» **Task requirements**: Copy out every one of the records below word for word, leaving nothing out and changing nothing.

------ Given information

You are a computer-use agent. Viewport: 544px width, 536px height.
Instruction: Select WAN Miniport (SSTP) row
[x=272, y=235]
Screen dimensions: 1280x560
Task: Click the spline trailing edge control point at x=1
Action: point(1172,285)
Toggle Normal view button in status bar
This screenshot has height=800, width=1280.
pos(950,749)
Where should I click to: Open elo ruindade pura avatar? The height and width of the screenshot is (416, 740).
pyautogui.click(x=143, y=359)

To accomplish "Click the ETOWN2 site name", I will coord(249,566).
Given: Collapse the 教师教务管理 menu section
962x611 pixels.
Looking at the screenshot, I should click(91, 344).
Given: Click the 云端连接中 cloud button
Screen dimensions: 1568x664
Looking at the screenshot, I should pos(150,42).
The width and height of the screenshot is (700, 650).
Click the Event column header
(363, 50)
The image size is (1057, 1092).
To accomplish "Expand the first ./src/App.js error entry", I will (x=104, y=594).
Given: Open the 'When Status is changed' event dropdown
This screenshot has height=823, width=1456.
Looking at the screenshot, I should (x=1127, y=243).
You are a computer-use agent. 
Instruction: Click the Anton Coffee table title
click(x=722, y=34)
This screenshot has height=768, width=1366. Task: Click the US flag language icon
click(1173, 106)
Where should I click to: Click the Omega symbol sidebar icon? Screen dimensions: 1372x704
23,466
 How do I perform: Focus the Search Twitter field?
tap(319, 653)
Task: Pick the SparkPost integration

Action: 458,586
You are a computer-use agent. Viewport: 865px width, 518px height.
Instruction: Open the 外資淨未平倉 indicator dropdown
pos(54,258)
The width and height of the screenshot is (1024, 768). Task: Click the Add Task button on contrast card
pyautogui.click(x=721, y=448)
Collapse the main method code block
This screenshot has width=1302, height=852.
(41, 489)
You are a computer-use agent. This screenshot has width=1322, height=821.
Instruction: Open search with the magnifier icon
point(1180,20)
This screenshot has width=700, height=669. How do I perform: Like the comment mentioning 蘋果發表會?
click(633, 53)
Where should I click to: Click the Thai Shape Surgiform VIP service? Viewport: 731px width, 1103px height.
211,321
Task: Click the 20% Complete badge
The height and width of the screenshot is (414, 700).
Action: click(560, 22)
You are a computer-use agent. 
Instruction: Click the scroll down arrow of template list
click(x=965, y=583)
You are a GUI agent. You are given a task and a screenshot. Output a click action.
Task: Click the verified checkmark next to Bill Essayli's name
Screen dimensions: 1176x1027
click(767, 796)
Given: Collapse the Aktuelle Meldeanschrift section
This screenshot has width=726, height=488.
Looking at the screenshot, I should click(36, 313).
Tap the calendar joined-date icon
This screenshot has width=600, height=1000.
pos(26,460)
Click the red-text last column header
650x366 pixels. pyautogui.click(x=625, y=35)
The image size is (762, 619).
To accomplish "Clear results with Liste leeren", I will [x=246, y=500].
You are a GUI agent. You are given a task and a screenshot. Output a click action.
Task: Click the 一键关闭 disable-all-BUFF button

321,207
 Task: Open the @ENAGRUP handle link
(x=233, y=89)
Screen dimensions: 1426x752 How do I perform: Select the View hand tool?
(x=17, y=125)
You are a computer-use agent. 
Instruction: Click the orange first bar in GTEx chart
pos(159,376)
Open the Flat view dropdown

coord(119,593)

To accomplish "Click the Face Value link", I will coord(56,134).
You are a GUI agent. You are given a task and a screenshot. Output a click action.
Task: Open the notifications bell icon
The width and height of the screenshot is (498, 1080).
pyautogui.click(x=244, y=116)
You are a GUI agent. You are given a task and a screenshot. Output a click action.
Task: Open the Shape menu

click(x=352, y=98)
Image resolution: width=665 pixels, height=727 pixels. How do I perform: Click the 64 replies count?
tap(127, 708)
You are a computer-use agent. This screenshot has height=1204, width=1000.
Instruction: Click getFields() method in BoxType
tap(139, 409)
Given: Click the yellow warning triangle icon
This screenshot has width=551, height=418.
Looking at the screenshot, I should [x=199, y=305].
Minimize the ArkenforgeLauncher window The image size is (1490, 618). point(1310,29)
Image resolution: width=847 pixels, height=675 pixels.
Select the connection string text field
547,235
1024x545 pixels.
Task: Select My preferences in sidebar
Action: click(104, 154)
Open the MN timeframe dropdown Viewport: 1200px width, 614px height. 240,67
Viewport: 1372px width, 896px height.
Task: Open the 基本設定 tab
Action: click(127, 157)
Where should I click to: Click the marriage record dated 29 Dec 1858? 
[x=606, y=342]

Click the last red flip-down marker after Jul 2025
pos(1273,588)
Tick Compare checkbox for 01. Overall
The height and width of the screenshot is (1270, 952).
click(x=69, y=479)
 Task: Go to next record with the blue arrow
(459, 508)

------------

» **Reply**:
You are a computer-use agent. Viewport: 544px width, 536px height.
Instruction: Select WAN Miniport (SSTP) row
[x=272, y=235]
Screen dimensions: 1280x560
Task: Click the spline trailing edge control point at x=1
Action: point(1172,285)
Toggle Normal view button in status bar
This screenshot has height=800, width=1280.
pos(950,749)
Where should I click to: Open elo ruindade pura avatar? The height and width of the screenshot is (416, 740).
pyautogui.click(x=143, y=359)

To accomplish "Click the ETOWN2 site name", I will coord(249,566).
Given: Collapse the 教师教务管理 menu section
962x611 pixels.
Looking at the screenshot, I should click(91, 344).
Given: Click the 云端连接中 cloud button
Screen dimensions: 1568x664
Looking at the screenshot, I should pos(150,42).
The width and height of the screenshot is (700, 650).
Click the Event column header
(363, 50)
The image size is (1057, 1092).
To accomplish "Expand the first ./src/App.js error entry", I will (x=104, y=594).
Given: Open the 'When Status is changed' event dropdown
This screenshot has height=823, width=1456.
Looking at the screenshot, I should (x=1127, y=243).
You are a computer-use agent. 
Instruction: Click the Anton Coffee table title
click(x=722, y=34)
This screenshot has height=768, width=1366. Task: Click the US flag language icon
click(1173, 106)
Where should I click to: Click the Omega symbol sidebar icon? Screen dimensions: 1372x704
23,466
 How do I perform: Focus the Search Twitter field?
tap(319, 653)
Task: Pick the SparkPost integration

Action: 458,586
You are a computer-use agent. Viewport: 865px width, 518px height.
Instruction: Open the 外資淨未平倉 indicator dropdown
pos(54,258)
The width and height of the screenshot is (1024, 768). Task: Click the Add Task button on contrast card
pyautogui.click(x=721, y=448)
Collapse the main method code block
This screenshot has width=1302, height=852.
(41, 489)
You are a computer-use agent. This screenshot has width=1322, height=821.
Instruction: Open search with the magnifier icon
point(1180,20)
This screenshot has width=700, height=669. How do I perform: Like the comment mentioning 蘋果發表會?
click(633, 53)
Where should I click to: Click the Thai Shape Surgiform VIP service? Viewport: 731px width, 1103px height.
211,321
Task: Click the 20% Complete badge
The height and width of the screenshot is (414, 700).
Action: click(560, 22)
You are a computer-use agent. 
Instruction: Click the scroll down arrow of template list
click(x=965, y=583)
You are a GUI agent. You are given a task and a screenshot. Output a click action.
Task: Click the verified checkmark next to Bill Essayli's name
Screen dimensions: 1176x1027
click(767, 796)
Given: Collapse the Aktuelle Meldeanschrift section
This screenshot has width=726, height=488.
Looking at the screenshot, I should click(36, 313).
Tap the calendar joined-date icon
This screenshot has width=600, height=1000.
pos(26,460)
Click the red-text last column header
650x366 pixels. pyautogui.click(x=625, y=35)
The image size is (762, 619).
To accomplish "Clear results with Liste leeren", I will [x=246, y=500].
You are a GUI agent. You are given a task and a screenshot. Output a click action.
Task: Click the 一键关闭 disable-all-BUFF button

321,207
 Task: Open the @ENAGRUP handle link
(x=233, y=89)
Screen dimensions: 1426x752 How do I perform: Select the View hand tool?
(x=17, y=125)
You are a computer-use agent. 
Instruction: Click the orange first bar in GTEx chart
pos(159,376)
Open the Flat view dropdown

coord(119,593)

To accomplish "Click the Face Value link", I will coord(56,134).
You are a GUI agent. You are given a task and a screenshot. Output a click action.
Task: Open the notifications bell icon
The width and height of the screenshot is (498, 1080).
pyautogui.click(x=244, y=116)
You are a GUI agent. You are given a task and a screenshot. Output a click action.
Task: Open the Shape menu

click(x=352, y=98)
Image resolution: width=665 pixels, height=727 pixels. How do I perform: Click the 64 replies count?
tap(127, 708)
You are a computer-use agent. This screenshot has height=1204, width=1000.
Instruction: Click getFields() method in BoxType
tap(139, 409)
Given: Click the yellow warning triangle icon
This screenshot has width=551, height=418.
Looking at the screenshot, I should [x=199, y=305].
Minimize the ArkenforgeLauncher window The image size is (1490, 618). point(1310,29)
Image resolution: width=847 pixels, height=675 pixels.
Select the connection string text field
547,235
1024x545 pixels.
Task: Select My preferences in sidebar
Action: click(104, 154)
Open the MN timeframe dropdown Viewport: 1200px width, 614px height. 240,67
Viewport: 1372px width, 896px height.
Task: Open the 基本設定 tab
Action: click(127, 157)
Where should I click to: Click the marriage record dated 29 Dec 1858? 
[x=606, y=342]

Click the last red flip-down marker after Jul 2025
pos(1273,588)
Tick Compare checkbox for 01. Overall
The height and width of the screenshot is (1270, 952).
click(x=69, y=479)
 Task: Go to next record with the blue arrow
(459, 508)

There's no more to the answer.